**Directive A**
In the passage on the Macedonian national honour law, when did the law come into effect?
**Directive B**
Echo the part of the passage on the Macedonian national honour law that opens with the words containing "The Law for" and closes with "28–31 December 1944.".
#### Passage given ####
The Law for the Protection of Macedonian National Honour was a statute passed by the government of the Socialist Republic of Macedonia (SR Macedonia) at the end of 1944. The Presidium of Anti-fascist Assembly for the National Liberation of Macedonia (ASNOM) established a special court for the implementation of this law, which came into effect on January 3, 1945. This decision was taken at the second session of this assembly on 28–31 December 1944.

The tribunal was to judge "the collaborators of the occupiers who have put down the Macedonian national name and the Macedonian national honour", as part of an attempt to differentiate an ethnic and political Macedonian identity separate from neighboring Bulgaria and the historical Ottoman Empire Bulgarian community, of which both had been part, though the statute of the court does not mention Bulgaria or Bulgarians. Although some researchers believe that it continued to be in force until 1991, it is much more likely that it was abolished in February 1948.

History

Background 
During the World War II, Bulgaria annexed the Yugoslav province called Vardar Banovina, encompassing most of modern North Macedonia. The Bulgarians were greeted by most of the locals as liberators from Serbian rule, because pro-Bulgarian sentiments among them then prevailed. After Bulgaria sided with the Axis powers, it lost the war and the last Bulgarian troops withdrew from the region in November 1944. At the end of the World War II in Yugoslav Macedonia the Macedonian national feelings were already ripe, although it is not clear to what extend the Macedonian Slavs considered themselves to be different from the Bulgarians. To wipe out the remaining Bulgarophile sentiments, the new Communist authorities took heavy measures. The task was also to break up all the organisations that opposed the idea of Yugoslavia.
#### Material supplied ####
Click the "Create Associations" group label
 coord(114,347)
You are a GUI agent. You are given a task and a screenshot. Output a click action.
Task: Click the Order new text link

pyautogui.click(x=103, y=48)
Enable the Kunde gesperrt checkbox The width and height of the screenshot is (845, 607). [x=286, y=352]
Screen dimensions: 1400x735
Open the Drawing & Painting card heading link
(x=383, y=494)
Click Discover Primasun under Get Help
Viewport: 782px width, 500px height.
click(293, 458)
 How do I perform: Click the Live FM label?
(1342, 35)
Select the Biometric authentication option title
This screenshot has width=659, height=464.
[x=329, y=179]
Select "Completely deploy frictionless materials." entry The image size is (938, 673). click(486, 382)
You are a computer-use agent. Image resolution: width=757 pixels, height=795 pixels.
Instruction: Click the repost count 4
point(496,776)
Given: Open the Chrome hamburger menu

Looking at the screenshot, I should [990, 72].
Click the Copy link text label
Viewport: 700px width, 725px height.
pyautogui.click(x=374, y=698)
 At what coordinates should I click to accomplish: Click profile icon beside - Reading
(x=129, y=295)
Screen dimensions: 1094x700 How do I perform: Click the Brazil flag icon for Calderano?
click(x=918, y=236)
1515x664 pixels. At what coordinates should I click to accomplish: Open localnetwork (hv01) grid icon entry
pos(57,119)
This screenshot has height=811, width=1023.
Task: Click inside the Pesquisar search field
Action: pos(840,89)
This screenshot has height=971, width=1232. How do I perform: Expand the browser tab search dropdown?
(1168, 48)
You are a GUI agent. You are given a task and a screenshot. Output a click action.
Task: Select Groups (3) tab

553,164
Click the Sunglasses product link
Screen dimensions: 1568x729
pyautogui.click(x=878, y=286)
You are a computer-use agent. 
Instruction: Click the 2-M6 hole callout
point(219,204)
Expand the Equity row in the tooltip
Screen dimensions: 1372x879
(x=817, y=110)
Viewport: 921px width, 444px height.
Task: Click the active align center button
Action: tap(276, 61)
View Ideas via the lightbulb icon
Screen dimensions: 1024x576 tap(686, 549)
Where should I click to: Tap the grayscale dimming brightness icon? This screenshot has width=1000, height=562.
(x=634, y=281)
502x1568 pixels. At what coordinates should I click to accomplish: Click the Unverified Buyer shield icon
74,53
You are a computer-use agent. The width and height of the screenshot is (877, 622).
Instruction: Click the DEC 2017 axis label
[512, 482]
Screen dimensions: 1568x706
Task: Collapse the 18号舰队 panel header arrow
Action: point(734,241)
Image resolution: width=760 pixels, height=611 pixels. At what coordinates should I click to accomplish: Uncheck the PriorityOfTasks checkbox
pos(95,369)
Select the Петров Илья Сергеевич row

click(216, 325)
####
**Exercise output A**
January 3, 1945.

**Exercise output B**
The Law for the Protection of Macedonian National Honour was a statute passed by the government of the Socialist Republic of Macedonia (SR Macedonia) at the end of 1944. The Presidium of Anti-fascist Assembly for the National Liberation of Macedonia (ASNOM) established a special court for the implementation of this law, which came into effect on January 3, 1945. This decision was taken at the second session of this assembly on 28–31 December 1944.